# Hesston 6665 swather head



## Caseymckaykraft (Jul 2, 2013)

We baught a hesston 6550 with a 6665 head on it that had been converted from a dual sickle to a Single Sickle. We cannot keep the the wheel bearing housing that drives the skeleton arm welded down to the head. We have welded it several Times but it keeps breaking loose. Anyone have any ideas why?


----------



## NMfarmin (Jul 6, 2021)

Hey all. New to farming and new to the forum. I am reviving this old thread because I am the proud new owner of a 6665. Long story short, I took it out for our first cut with it and after about an acre I broke the head off the sickle and wallowed out the sway arm where the ball socket mounts on the right side. While putting it all back together I read the OM and it very clearly states "Sections are riveted to...bottom side of the right sickle bar." Mine were on the top. So my brilliant idea was to take the bar apart and flip everything over so it was per the book. after reassembly I promptly destroyed the knife because it contacted the left side and bound. I have gathered parts and pieces to build a new sickle but now I am unsure of how it really goes back together. Does the knife back on top or bottom really matter? Does anyone have a functional 6665 that they can post me some pictures of their right sickle configuration?

Thanks in advance!


----------

-*-*-

Work required ▸
Reproduce the section of the Hesston swather thread that begins with the words "## Caseymckaykraft (Jul" and ends with "any ideas why?", copying it exactly.

Extracted data ▸
-*-*-

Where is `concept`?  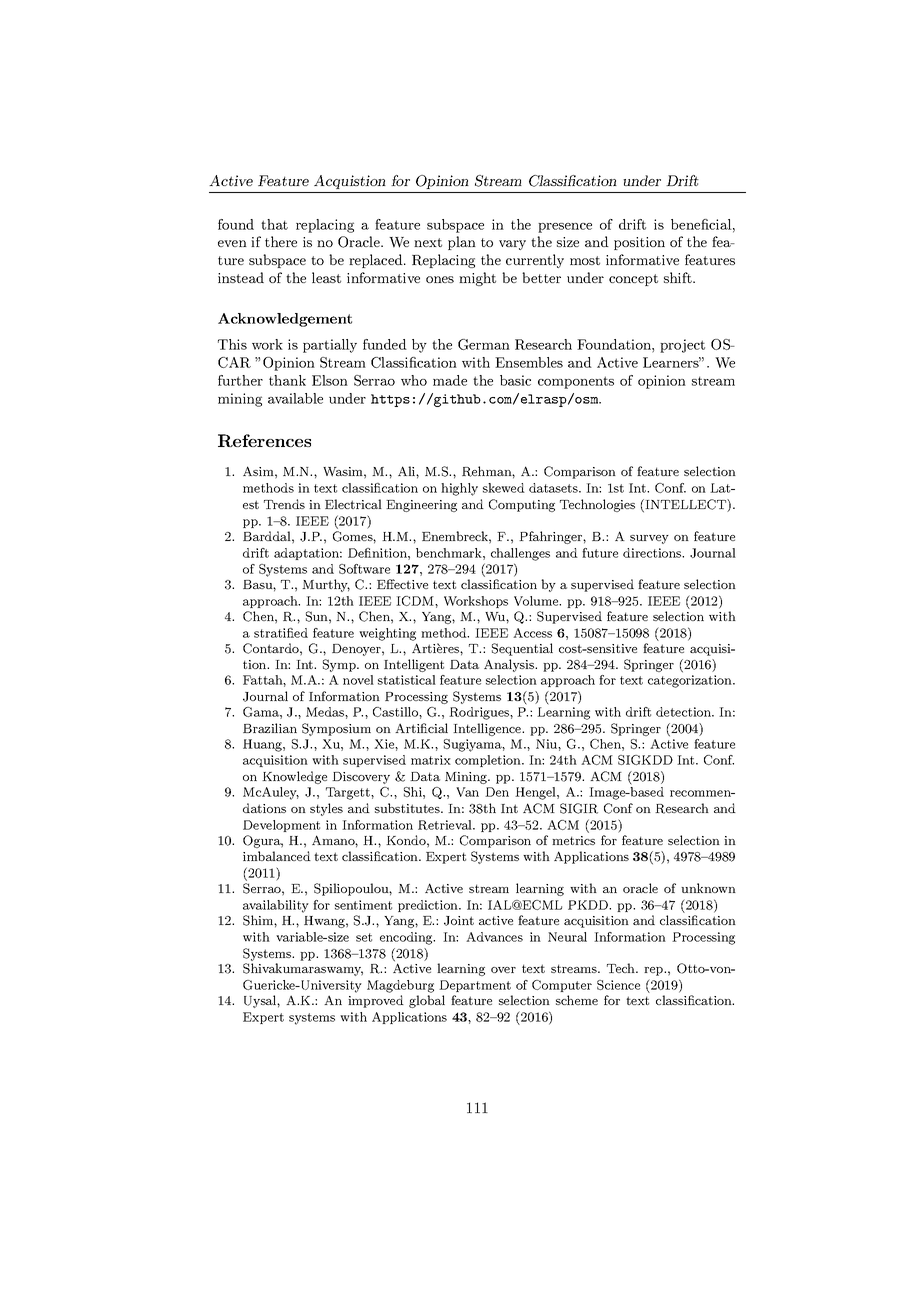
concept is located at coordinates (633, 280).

-*-*-

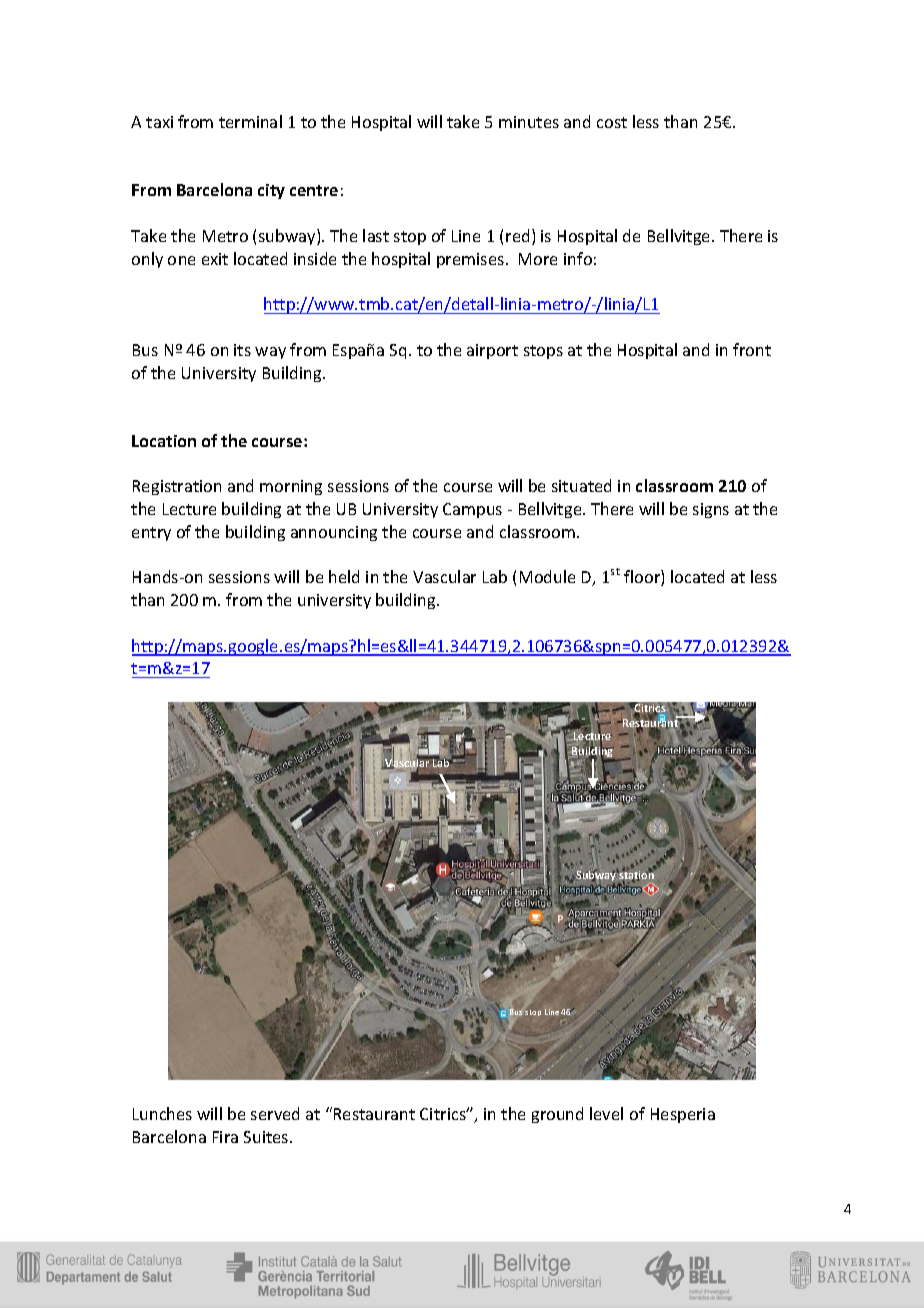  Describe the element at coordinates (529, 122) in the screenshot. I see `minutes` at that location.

-*-*-

Exercise response ▸
## Caseymckaykraft (Jul 2, 2013)

We baught a hesston 6550 with a 6665 head on it that had been converted from a dual sickle to a Single Sickle. We cannot keep the the wheel bearing housing that drives the skeleton arm welded down to the head. We have welded it several Times but it keeps breaking loose. Anyone have any ideas why?